Güncelleme Tarihi:
Nazlı Ilıcak’la sohbetine çocukluk yıllarını anlatmakla başlayan Gülriz Sururi, “Acı dolu ve yalnız bir çocukluk yaşadım. Babam, 4 amcam ve 2 yaşlı büyükanne arasında geçti çocukluğum. Ama o çocukluk galiba bugünkü Gülriz’in oluşumunda büyük bir etken oldu” dedi.

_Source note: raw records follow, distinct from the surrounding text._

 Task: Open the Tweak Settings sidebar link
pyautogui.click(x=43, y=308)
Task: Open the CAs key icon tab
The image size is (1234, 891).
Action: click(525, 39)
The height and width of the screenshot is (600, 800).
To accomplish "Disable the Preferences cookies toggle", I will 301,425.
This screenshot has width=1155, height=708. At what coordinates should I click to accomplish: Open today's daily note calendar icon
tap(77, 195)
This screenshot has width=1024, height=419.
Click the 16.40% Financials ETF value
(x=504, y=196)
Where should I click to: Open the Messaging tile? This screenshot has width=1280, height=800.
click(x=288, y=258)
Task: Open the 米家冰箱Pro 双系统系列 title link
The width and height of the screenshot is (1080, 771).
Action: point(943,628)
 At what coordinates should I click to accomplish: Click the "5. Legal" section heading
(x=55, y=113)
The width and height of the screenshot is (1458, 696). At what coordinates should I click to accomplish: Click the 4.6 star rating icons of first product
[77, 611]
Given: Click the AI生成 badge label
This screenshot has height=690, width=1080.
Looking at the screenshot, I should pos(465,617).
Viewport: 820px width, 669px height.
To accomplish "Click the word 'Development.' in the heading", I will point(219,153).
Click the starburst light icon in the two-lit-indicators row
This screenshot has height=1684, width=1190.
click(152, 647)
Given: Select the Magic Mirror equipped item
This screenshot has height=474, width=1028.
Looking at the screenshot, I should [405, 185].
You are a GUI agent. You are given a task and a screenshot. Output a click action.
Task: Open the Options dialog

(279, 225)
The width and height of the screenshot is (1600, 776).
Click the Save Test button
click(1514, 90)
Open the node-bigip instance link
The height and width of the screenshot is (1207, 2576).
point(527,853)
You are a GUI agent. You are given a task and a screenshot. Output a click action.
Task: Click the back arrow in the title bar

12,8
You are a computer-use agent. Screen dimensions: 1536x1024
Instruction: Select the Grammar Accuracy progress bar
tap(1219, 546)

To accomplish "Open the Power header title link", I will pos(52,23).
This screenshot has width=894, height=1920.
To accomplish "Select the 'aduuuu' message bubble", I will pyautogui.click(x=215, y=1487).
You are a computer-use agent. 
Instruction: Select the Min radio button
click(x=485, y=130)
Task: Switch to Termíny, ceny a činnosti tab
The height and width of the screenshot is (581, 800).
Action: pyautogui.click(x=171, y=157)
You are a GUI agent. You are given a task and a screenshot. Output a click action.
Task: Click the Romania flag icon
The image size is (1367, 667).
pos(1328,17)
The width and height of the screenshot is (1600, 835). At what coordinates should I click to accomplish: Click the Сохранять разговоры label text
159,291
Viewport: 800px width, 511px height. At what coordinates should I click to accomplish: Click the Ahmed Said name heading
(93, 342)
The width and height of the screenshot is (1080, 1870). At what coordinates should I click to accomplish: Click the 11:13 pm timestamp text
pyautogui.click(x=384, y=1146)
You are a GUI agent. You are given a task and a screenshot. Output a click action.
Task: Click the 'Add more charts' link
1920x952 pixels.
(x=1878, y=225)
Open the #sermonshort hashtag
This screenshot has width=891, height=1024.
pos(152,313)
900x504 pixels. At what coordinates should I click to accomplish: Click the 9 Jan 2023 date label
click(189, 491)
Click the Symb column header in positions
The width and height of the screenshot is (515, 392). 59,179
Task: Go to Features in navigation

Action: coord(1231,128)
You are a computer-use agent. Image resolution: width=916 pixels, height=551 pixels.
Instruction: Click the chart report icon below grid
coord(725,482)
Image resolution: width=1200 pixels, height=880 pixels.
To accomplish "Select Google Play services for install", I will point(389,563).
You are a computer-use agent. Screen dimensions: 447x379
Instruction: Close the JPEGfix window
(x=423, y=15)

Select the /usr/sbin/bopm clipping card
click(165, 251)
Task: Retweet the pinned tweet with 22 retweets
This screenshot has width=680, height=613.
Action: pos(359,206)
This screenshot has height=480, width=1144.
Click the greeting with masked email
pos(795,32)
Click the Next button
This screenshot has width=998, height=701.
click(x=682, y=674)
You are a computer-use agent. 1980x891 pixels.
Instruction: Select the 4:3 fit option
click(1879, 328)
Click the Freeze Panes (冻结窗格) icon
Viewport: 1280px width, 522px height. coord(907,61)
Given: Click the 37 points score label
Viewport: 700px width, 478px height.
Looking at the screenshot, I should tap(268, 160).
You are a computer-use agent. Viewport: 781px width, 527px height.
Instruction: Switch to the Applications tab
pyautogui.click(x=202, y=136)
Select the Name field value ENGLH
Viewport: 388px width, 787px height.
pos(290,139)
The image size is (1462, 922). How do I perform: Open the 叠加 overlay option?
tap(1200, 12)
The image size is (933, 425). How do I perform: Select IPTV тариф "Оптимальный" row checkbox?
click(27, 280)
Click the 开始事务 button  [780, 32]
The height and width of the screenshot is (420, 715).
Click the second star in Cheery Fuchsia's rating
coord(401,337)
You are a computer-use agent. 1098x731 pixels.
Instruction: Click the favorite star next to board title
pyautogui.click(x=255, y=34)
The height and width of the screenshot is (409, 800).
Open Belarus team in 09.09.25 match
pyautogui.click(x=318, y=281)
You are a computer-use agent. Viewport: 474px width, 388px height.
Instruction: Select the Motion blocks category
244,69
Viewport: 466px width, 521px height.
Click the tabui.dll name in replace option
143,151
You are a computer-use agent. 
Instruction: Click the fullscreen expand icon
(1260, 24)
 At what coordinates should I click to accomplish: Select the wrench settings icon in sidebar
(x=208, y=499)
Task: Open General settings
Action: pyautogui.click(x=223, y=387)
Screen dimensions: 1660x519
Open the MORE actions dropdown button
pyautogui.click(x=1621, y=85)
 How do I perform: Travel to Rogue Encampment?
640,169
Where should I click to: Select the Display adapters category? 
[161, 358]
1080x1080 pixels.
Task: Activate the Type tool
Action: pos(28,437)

Usta tiyatrocu, annesini çok küçük yaşta kaybettiğini de sözlerine ekledi: “Annemi safra kesesi enfeksiyonu nedeniyle çok erken kaybettik. Çok değerli bir tiyatrocuydu, ilk primadonna’ydı. Onun öldüğünü 6 yaşıma kadar benden sakladılar. ‘Almanya’ya plak doldurmaya gitti’ dediler. Öldüğünü garip bir şekilde öğrendim. Bir gün beni anneannem aldı ve parka götürdü. Parkta otururken bir Rum hanım, anneanneme annemi sordu. Anneannem de ‘petane’ dedi. O sözcüğü aklımda tuttum ve bir gün Balıkçı Niko’ya sordum. Böylece annemin ölmüş olduğunu anladım. Babamı ise çocukken hiç göremezdim. Çünkü o tiyatro yapıyordu. Bana ‘seni görmeye geleceğim’ derdi ama hiç gelmezdi. Bana verdiği sözleri hiç tutmadı.”